The little boy in Red Parka Mary, by Peter Eyvindson, judges his neighbour, Mary, with her missing teeth and unkempt grey hair, dressed in floppy moccasins and thick wool socks, four sweaters darned at the elbow and a Montreal Canadiens hockey toque. "Even though he was only seven someone had told him to be frightened of her." A relationship begins when Mary offers him some chokecherries. She ends up teaching the boy how to snare and skin a rabbit, how to sew leather, and how to line his moccasins with fur. The boy presents her with a red parka which moves Mary to give him the "biggest and best thing in the whole wide world." (Grades K–4)

Book Cover The Crying Christmas Tree

Kokom (grandmother figure) is also the guiding force in Allan Crow's The Crying Christmas Tree. Native traditions are woven into this simple tale set in Lake Superior's Whitefish Bay. Kokom brings home a tiny Christmas tree for her grandchildren and they toss it out, calling it scrawny. Elders loom large in all the books on this list. (Grades 1–4)

Book Cover Morning on the Lake

Morning on the Lake, by Jan Bourdeau Waboose, is divided into three sections: Morning, Noon, and Night. An Ojibway boy and his grandfather head out in the canoe to explore the wilderness in silence. In the morning they encounter a loon. At midday, the Great Eagle and at night, wolves. By nightfall, the grandson has learned about silence, strength, and wisdom—all essential when viewing such precious creatures. (Grades 1-4)

Book Cover Shi Shi Etko

Nicola I. Campbell has written two books that deal sensitively with the issue of residential schools. In Shi-Shi-Etko, the protagonist collects sprigs of hemlock, cedar, and kinnikinnick in her bag of memories to take with her. Shin-Chi's Canoe, the sequel, follows Shi-Shi and her little brother to school beginning with their grandmother cutting off their braids (before the school does, along with a headwash of kerosene.) This one offers a glimpse into school life: chores, prayers, lack of food, scoldings for not speaking English, rejection of native names, friendship with a non-native friend. The postscript holds some facts, such as: 80,000 people living today attended those schools. (Grades Preschool–2)

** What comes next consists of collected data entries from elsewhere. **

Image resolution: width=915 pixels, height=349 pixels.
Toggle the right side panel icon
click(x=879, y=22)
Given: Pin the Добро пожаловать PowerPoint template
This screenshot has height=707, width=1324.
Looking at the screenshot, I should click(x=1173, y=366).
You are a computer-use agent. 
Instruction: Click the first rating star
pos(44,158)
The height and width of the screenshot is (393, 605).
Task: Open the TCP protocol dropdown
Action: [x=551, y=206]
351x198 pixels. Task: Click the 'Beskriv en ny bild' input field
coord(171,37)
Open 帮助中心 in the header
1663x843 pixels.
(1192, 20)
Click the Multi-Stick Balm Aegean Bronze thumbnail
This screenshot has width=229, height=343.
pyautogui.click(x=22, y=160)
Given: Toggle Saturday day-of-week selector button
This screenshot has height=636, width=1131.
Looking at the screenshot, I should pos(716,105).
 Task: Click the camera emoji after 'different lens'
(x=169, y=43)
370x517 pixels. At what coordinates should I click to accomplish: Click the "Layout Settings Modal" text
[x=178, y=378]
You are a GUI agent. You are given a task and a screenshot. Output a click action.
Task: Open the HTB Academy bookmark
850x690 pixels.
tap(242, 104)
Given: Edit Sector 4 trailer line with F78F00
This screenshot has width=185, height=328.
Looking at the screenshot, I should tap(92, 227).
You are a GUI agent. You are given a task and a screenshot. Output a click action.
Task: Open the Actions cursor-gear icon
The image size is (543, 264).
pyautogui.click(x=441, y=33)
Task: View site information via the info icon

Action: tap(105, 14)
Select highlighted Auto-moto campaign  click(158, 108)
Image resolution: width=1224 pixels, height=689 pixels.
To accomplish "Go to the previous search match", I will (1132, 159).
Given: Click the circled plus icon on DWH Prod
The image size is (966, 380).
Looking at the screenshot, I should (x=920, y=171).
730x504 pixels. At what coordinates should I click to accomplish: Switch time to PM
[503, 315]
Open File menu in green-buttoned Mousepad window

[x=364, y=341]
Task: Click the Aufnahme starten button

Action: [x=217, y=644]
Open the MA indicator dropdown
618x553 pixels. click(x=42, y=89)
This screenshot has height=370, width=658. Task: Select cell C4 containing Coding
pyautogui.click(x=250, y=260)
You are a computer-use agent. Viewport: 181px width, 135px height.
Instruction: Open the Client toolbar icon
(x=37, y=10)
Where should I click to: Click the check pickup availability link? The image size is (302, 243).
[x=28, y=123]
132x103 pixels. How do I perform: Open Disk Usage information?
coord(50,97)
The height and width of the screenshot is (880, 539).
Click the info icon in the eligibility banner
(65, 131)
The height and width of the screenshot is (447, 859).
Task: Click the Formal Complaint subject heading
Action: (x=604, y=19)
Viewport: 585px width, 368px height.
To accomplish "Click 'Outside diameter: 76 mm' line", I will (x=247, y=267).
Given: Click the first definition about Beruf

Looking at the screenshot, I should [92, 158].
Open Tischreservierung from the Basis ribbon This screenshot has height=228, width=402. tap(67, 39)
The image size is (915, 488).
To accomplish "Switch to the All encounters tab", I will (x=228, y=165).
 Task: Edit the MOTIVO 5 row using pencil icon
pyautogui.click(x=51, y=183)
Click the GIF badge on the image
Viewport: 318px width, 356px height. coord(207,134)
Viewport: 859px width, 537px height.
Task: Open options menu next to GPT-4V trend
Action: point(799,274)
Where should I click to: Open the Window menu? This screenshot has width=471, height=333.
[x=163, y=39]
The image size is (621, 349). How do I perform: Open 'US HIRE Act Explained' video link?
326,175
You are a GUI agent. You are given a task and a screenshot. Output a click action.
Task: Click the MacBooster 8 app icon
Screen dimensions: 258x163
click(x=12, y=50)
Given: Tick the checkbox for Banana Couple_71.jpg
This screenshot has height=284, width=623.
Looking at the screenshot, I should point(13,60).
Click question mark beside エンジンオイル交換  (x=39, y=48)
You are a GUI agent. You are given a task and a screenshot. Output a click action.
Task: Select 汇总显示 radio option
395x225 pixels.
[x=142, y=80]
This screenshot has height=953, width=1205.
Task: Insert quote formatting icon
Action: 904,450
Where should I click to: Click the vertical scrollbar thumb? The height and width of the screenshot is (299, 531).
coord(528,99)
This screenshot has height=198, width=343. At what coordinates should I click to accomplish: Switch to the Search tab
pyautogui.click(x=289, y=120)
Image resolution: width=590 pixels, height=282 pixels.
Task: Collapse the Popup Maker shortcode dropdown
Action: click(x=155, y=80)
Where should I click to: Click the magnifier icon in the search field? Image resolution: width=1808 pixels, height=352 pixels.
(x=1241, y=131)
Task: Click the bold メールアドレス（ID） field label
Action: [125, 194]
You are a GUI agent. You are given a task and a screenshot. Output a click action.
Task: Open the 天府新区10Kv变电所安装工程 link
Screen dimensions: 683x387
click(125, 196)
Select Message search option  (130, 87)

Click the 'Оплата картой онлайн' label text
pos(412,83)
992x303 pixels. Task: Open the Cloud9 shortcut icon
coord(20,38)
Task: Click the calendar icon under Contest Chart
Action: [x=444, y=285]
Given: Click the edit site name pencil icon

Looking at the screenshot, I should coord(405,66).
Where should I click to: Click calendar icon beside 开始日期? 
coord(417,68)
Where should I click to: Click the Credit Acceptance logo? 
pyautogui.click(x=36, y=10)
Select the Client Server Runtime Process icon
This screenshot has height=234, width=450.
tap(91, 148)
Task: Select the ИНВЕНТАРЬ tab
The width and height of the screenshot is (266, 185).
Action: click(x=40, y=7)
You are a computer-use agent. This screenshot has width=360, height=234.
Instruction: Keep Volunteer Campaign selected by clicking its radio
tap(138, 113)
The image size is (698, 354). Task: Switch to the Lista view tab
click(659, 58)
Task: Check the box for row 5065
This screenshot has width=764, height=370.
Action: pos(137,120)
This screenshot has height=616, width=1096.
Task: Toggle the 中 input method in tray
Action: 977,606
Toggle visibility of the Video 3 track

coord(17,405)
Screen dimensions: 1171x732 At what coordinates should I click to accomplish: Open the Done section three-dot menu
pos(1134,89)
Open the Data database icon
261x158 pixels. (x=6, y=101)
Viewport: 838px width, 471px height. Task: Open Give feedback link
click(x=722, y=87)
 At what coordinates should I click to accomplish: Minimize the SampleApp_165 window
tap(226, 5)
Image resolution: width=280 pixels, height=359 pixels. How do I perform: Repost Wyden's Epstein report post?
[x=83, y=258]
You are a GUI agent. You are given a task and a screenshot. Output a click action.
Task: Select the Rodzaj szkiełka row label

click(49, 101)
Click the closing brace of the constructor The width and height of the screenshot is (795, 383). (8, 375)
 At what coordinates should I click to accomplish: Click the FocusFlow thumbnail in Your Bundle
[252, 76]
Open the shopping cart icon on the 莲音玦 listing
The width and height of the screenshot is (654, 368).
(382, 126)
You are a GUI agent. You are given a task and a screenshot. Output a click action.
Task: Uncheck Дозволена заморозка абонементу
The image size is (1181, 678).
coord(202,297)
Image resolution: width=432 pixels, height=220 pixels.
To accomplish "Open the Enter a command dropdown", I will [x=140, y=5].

Book Cover As Long as the Rivers Flow

Larry Loyie, the author of As Long as the Rivers Flow, was one of those taken away from his family at age ten to go to residential school. He returned four years later to find he didn't fit in. He worked on farms and logging camps until much later in life, he taught himself English grammar and typing and became a writer. This novella captures the experience of camping, hunting, caring for an owl, tracking beaver and encountering a bear. The epilogue gives a snapshot of Larry's history, including his Kokom who was famous for shooting one of the biggest grizzlies in North America. The book ends before residential school begins. (Grades 4–7)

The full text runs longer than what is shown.